What the task requires =>
In the data that follows, find the line with "Screen dimensions: 699x221"; transcribe it, every later line up to the one with "Where should I", and that line as well, exactly and with no others.

(Data excerpts)

____

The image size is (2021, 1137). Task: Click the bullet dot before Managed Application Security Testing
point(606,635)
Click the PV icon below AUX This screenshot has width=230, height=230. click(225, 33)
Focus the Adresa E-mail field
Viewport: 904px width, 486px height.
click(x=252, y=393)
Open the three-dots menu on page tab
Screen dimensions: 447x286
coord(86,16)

____

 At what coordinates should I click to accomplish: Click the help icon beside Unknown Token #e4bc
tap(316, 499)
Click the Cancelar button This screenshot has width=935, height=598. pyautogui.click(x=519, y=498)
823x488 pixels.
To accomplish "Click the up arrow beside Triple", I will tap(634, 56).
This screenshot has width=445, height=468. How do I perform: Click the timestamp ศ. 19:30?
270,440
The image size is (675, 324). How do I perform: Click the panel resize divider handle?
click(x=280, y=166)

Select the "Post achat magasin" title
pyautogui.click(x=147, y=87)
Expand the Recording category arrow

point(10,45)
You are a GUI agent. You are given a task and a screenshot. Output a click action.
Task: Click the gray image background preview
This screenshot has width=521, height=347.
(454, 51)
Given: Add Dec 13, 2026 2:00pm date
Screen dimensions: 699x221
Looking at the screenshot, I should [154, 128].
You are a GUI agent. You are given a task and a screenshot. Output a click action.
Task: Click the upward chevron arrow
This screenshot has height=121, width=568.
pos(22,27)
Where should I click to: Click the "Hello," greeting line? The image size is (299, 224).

____

Answer section =>
Screen dimensions: 699x221
Looking at the screenshot, I should [154, 128].
You are a GUI agent. You are given a task and a screenshot. Output a click action.
Task: Click the upward chevron arrow
This screenshot has height=121, width=568.
pos(22,27)
Where should I click to: Click the "Hello," greeting line? The image size is (299, 224).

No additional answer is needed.